ロレックスの自動巻きモデルを所有するオーナーには特にお勧めです!
ロレックスを長持ちさせるメンテナンス
ロレックスの公式サイトには「毎日のお手入れ」というタイトルで以下のようにあります。
“ロレックスが誇る専門技術により、時計には毎日のお手入れはほとんど必要ありません。 時計の輝きを保つために、時折マイクロファイバークロスで拭いてください。また、ケースと金属製ブレスレットは、石鹸水と柔らかいブラシで洗うこともできます。時計を洗浄する前に、防水性能を確保するためリューズをケースにしっかりとねじ込んでください。”
ここにあるように、毎日のお手入れなしでも状態を保ちやすいのがロレックスの「高級時計たるゆえん」とも言えます。 ただ実際に高級腕時計は「ともかく使えればいい」というだけでもないので機能だけでなく見た目を保つためにもした方が良い日々のメンテナンスも存在します。
汗と脂はロレックスの大敵です
日常的に使用と保管を重ねる中で、ロレックスにとって一番の大敵は人体から出る汗や脂です。
素材が金属なので大丈夫だろう…という人もいますが決していい影響を与えないものです。
特に、単に汚れるだけならいいのですがその汗や脂の汚れを長時間付着させたり、それを拭かずに乾くことを繰り返していくとやはりステンレスなども腐食につながります。
ステンレススチールは酸化被膜を作り出して錆の発生を防ぐので錆びにくい印象がありますが、汗や汚れで酸素の供給が妨げられると錆につながる…ということです。
ともかく
「汚れを付けたまま、そのまま放置して乾かさない」
これが基本と言えるでしょう。(特に夏場は注意が必要と言えそうです)
日常的に習慣としてできることは2つで、
1.毎日新たについた汗や脂、そして細かい汚れをふき取っておく
2.定期的にゴミがたまりやすい部分をピンポイントでクリーニングする
ことが必要です。
毎日の拭き掃除の方法とは
これについては難しいことはありません。
単純に言えばロレックスのムーブメントやベルトなど、人体や外部に触れる部分をふき取っておくことです。
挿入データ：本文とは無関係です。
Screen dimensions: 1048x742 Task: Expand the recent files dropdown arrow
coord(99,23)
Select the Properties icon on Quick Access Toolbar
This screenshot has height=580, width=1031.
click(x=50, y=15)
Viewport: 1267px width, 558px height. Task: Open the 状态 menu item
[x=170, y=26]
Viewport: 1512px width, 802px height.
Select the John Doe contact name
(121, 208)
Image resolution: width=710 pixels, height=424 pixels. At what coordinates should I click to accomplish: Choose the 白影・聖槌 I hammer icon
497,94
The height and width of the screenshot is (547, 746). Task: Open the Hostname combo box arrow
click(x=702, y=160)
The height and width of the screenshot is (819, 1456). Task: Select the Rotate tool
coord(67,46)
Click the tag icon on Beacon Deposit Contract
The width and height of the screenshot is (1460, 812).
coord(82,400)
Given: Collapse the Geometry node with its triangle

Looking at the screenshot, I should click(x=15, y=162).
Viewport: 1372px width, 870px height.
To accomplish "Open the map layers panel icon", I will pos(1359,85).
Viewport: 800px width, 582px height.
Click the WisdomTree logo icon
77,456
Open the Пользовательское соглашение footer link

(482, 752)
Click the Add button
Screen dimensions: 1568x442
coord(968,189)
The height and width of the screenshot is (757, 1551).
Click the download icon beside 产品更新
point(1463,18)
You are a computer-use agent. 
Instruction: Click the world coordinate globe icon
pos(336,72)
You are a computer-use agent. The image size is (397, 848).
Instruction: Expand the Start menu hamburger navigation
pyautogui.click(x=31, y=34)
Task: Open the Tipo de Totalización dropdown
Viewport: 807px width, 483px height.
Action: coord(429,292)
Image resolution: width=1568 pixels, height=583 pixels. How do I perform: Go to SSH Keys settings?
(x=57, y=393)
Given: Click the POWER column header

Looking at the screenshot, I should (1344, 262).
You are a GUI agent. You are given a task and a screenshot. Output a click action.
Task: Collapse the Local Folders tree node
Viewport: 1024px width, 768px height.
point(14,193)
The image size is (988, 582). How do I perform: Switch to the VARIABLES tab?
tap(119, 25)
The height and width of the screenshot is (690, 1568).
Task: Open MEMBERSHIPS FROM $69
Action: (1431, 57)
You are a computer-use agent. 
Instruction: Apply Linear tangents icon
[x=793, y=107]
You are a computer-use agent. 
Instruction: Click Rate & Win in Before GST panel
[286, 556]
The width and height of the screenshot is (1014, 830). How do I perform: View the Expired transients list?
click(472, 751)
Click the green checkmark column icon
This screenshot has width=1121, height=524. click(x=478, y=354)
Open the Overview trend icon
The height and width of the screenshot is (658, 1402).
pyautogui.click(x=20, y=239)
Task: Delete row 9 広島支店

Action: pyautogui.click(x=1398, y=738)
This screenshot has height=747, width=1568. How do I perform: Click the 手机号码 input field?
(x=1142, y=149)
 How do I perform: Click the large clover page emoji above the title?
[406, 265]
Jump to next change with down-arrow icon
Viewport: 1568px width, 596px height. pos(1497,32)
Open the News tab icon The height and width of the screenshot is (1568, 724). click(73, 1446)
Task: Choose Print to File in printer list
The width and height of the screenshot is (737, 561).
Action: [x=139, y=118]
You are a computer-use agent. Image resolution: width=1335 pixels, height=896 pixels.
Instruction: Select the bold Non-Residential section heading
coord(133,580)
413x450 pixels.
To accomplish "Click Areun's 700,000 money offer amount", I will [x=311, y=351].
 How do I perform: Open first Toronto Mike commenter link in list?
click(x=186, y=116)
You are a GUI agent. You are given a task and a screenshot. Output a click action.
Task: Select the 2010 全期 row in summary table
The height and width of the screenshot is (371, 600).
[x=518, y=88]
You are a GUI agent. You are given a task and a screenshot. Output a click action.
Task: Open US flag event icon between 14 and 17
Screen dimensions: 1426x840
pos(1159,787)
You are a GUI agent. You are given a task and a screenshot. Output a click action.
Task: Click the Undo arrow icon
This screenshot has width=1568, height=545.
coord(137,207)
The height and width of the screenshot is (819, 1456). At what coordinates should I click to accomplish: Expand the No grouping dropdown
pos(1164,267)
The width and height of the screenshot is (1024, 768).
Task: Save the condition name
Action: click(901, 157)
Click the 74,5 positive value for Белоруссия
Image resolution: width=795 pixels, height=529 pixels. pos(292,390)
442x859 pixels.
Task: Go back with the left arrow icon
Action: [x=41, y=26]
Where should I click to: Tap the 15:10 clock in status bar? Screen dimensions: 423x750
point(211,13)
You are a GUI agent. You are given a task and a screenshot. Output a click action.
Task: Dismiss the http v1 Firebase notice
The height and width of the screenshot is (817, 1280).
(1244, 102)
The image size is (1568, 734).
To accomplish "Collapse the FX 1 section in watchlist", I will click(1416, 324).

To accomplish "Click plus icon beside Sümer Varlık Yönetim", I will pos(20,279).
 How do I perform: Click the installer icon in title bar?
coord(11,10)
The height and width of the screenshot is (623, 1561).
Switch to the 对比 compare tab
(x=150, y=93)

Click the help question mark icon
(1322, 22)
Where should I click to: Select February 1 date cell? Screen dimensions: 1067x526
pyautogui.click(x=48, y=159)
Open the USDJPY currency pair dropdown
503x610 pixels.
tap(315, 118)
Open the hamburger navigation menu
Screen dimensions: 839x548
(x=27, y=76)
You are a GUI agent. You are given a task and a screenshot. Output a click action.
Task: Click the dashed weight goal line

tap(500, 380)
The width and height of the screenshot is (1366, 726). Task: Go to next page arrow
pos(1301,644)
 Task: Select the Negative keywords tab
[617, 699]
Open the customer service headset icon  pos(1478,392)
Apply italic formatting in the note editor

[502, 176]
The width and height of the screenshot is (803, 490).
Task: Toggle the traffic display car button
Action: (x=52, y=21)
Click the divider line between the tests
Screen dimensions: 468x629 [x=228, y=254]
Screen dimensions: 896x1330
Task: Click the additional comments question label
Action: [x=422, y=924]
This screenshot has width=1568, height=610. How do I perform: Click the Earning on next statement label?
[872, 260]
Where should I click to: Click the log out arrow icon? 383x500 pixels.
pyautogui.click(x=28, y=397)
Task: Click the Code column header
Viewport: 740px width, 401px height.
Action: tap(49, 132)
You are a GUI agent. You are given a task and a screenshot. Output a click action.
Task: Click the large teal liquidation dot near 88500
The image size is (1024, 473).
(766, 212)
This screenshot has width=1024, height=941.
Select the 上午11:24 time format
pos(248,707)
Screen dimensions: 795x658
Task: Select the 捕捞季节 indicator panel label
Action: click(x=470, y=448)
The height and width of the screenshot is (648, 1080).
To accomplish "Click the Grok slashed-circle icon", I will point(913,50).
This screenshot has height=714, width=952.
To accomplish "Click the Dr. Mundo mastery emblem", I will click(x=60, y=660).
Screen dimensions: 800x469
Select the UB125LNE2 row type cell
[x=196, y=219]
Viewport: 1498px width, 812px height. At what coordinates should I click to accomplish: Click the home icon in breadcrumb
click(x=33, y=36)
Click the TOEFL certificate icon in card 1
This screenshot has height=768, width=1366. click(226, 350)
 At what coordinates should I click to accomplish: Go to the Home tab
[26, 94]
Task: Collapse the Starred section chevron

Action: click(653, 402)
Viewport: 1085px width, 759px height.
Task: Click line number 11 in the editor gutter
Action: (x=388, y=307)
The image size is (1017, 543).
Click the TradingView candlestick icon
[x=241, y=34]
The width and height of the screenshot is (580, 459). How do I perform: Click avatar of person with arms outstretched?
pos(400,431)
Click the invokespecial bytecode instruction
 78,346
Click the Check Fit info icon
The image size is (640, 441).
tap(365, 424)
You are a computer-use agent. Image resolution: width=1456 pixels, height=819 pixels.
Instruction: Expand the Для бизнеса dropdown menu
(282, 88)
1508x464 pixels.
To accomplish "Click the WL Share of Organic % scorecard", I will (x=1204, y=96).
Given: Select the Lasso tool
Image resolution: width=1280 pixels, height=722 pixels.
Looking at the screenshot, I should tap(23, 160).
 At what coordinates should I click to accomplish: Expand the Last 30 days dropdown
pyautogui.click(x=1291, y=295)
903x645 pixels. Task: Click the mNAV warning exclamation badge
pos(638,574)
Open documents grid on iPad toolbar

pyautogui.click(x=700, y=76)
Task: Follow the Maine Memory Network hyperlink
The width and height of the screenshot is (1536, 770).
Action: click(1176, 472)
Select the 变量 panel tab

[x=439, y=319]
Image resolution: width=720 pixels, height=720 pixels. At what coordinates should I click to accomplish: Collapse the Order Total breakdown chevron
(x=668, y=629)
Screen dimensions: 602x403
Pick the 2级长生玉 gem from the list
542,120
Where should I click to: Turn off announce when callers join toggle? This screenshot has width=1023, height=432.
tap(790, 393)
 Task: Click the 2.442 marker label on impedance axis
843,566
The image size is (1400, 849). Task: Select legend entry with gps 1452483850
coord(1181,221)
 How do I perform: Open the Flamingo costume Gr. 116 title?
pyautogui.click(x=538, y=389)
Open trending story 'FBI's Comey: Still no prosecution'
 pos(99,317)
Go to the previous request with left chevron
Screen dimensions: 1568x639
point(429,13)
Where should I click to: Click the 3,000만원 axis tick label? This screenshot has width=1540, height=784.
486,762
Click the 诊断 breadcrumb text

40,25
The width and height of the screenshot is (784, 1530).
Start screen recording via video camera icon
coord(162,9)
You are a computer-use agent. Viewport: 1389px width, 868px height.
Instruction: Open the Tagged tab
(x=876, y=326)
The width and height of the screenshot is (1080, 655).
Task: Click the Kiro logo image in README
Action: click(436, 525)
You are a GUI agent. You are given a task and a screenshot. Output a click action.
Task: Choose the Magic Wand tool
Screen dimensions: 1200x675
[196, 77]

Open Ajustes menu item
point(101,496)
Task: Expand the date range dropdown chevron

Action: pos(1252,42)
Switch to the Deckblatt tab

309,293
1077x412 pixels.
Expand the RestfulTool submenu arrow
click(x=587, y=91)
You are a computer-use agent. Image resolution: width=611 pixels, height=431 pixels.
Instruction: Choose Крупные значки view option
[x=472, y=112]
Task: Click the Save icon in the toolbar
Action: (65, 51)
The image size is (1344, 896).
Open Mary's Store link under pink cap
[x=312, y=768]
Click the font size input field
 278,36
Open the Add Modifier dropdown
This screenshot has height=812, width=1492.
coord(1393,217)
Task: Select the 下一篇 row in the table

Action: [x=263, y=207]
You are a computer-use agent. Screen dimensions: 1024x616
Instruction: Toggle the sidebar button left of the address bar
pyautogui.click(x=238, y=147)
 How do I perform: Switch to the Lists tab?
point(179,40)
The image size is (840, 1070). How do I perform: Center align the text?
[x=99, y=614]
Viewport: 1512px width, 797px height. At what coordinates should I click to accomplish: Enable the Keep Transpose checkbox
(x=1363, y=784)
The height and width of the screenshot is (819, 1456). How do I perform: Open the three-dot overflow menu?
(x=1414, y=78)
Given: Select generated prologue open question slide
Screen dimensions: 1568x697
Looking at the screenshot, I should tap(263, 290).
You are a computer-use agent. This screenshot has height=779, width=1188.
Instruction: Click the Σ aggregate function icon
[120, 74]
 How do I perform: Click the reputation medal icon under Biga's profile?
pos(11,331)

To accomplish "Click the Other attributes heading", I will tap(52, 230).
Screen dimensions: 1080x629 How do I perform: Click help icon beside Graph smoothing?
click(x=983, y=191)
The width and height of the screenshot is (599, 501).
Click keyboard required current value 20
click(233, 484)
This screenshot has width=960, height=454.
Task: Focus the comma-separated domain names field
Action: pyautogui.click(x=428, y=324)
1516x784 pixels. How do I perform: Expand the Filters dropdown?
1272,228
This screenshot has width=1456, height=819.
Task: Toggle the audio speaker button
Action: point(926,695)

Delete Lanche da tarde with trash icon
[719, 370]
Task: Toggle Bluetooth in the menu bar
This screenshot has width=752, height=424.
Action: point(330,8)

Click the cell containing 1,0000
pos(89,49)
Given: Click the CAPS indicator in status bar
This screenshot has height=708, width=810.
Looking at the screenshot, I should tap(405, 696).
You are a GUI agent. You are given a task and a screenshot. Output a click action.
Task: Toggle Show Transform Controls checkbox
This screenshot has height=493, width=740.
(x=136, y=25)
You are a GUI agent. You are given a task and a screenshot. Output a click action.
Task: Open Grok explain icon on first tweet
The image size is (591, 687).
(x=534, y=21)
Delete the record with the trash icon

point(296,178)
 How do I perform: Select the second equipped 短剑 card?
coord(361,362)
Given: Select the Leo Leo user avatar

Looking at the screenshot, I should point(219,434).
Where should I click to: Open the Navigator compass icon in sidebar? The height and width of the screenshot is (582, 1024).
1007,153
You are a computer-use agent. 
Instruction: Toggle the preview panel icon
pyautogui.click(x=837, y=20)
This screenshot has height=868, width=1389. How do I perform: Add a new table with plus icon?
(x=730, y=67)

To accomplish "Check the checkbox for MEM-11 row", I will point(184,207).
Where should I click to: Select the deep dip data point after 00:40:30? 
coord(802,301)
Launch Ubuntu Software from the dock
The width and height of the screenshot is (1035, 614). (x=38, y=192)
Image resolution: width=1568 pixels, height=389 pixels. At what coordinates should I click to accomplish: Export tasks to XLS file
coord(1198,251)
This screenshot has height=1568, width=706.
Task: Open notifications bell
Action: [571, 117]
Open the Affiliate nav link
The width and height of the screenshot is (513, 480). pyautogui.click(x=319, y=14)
素材についてはよく売られているマイクロファイバークロスなどで十分で、これは選択して再利用もできる代物ですがこだわりのある人はセーム革など専用素材で拭いています。
素材について難しく考えることはないのですが一つだけ注意したいのは、目立つゴミ(砂など)が付着した状態で拭いてしまうと表面でゴミが擦れてしまい細かい傷になるケースがあるので、息を吹きかける等して取れてから拭くといいでしょう。
定期的なクリーニングのポイント
毎日ではないものの定期的に掃除や手入れをしたい主なポイントは以下のとおりです
〇ケースとブレスパーツの接続部分
〇ブレスレットのコマ接続部分
〇リューズや回転ベゼルの隙間部分
などなど、「隙間」を意識して知らない間にたまった汚れやほこりなどをきれいに掃除する…ということが基本になります。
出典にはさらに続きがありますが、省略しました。